The taxonomy is foundational. It names smells, describes how to see them, and prescribes how to fix them. It does not describe any particular tool.
The catalog¶
Ordered roughly by how much semantic reasoning the required judgment demands. Higher-numbered entries lean on mechanical signals; lower-numbered entries need reasoning a linter cannot do.

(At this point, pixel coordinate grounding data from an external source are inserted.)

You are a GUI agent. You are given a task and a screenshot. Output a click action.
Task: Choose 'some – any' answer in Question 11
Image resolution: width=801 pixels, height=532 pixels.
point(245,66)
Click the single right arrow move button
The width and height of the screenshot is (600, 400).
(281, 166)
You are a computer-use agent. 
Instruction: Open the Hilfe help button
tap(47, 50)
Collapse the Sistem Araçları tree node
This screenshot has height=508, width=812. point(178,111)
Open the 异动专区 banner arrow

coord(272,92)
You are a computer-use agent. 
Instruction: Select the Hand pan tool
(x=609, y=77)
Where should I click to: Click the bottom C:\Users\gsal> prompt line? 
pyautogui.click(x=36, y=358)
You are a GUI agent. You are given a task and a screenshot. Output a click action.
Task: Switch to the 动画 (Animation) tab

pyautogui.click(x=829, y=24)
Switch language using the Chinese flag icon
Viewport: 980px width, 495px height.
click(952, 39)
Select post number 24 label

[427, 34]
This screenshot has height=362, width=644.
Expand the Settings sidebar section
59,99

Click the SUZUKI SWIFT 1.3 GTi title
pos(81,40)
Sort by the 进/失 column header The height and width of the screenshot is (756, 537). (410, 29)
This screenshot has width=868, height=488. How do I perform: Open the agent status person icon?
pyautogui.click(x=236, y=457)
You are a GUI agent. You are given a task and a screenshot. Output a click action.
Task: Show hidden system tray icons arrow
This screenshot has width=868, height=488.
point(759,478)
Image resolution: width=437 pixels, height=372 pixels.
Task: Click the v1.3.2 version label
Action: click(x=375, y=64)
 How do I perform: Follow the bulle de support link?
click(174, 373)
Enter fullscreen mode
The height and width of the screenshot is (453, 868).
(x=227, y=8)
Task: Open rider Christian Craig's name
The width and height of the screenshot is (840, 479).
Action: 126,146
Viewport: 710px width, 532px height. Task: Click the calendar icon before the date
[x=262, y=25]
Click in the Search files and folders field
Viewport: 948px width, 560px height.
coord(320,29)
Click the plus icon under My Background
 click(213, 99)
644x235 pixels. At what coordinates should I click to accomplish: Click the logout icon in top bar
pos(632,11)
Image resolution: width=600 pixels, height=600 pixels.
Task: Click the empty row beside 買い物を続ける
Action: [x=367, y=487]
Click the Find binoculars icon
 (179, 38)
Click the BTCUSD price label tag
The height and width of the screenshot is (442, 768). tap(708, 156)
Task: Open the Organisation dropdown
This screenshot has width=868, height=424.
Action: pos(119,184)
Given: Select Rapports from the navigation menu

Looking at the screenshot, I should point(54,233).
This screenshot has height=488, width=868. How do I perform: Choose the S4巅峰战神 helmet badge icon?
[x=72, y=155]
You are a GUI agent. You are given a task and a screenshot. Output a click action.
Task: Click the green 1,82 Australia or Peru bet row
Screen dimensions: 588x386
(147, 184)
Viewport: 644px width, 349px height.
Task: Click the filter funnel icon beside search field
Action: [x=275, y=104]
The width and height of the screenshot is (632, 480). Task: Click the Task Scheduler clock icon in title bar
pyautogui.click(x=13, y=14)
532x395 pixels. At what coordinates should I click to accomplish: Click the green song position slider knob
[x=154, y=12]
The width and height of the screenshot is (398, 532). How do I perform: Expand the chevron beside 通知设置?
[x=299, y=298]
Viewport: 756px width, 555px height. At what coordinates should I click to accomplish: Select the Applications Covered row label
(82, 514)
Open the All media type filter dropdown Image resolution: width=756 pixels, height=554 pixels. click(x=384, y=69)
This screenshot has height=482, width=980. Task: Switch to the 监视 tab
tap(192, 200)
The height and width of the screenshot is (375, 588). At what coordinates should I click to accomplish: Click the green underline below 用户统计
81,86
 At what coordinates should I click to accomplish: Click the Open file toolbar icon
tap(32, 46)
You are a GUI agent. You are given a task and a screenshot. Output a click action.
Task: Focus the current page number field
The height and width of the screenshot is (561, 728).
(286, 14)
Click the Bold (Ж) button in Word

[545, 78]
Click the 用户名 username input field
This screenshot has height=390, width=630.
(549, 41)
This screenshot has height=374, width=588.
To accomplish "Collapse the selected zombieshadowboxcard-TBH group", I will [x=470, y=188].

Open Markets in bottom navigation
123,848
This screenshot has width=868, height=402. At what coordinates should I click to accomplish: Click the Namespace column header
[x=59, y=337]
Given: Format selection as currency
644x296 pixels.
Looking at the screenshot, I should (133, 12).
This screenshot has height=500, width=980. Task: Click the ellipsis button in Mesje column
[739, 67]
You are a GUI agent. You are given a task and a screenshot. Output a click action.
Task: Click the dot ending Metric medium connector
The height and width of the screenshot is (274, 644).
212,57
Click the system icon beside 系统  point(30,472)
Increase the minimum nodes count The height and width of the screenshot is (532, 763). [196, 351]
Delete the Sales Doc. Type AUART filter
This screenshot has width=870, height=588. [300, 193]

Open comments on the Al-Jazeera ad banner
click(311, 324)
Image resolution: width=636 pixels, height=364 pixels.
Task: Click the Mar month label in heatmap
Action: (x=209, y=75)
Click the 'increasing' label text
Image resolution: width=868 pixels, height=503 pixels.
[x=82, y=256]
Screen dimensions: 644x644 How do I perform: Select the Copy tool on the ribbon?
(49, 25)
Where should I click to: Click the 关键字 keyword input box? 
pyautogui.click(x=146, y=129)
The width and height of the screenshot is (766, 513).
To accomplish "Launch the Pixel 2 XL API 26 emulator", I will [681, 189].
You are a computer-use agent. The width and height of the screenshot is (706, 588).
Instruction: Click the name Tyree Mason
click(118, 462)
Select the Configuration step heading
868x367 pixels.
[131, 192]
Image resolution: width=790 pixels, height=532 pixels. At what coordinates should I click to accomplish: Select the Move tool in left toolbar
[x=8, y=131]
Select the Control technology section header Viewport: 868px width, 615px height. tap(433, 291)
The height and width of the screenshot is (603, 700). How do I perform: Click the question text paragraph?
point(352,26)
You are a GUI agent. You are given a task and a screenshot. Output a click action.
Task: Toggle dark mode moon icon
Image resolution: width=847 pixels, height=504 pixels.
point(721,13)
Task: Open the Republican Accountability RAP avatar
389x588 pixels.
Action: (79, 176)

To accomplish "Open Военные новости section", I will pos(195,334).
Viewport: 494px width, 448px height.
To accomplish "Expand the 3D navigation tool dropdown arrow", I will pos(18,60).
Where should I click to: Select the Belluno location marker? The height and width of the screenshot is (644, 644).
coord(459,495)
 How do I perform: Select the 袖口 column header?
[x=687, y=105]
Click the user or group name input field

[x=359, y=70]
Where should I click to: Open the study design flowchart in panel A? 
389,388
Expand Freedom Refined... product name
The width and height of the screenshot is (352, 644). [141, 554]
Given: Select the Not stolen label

| # | Slug | Core move | Severity | Detection Scope |
|---|---|---|---|---|
| 1 | deliverable-fossils |
rename + regroup per product behavior | High | per-test, cross-suite |
| 2 | semantic-redundancy |
cluster, pick canonical, fold/delete the rest | High | cross-suite |
| 3 | wrong-level |
relocate to correct pyramid tier | Medium | cross-suite |
| 4 | naming-lies |
rename test or strengthen body to match the claim | Medium | per-test |
| 5 | vacuous-assertion |
strengthen the oracle | High | per-test |
| 6 | pseudo-tested |
add assertion that kills the no-op mutant | High | per-test |
| 7 | tautology-theatre |
delete or rewrite to exercise real SUT | Critical | per-test |
| 8 | over-specified-mock |
relax to behavior-relevant interaction only | High | per-test |
| 9 | implementation-coupled |
drive through public API instead | High | per-test |
| 10 | presentation-coupled |
parse then assert semantics, not formatting | Medium | per-test |
| 11 | conditional-logic |
split or pin the precondition | Medium | per-test |
| 12 | shared-state |
move setup to per-test factory / restore globals | Medium | per-file |
| 13 | mystery-guest |
inline a 1–3 line summary of relevant fixture shape | Low | per-test |
| 14 | rotten-green |
delete the empty/dead scaffold or add the missing assertion | Low | per-test |
| 15 | monolithic-test-file |
split file by behavior domain | Medium | per-file |
Severity is a relative-harm/safety hint: how bad the smell is for the suite, weighted by how safe the canonical fix is. Critical smells can usually be deleted outright because they were killing no mutants. Lower severities need transforms and correspondingly more reviewer attention. No severity is a mandate to act; it is input to prioritization.
Non-goals¶
These are covered by existing tooling. Where a linter, mutation tool, or codemod runner already does the work deterministically, this taxonomy defers.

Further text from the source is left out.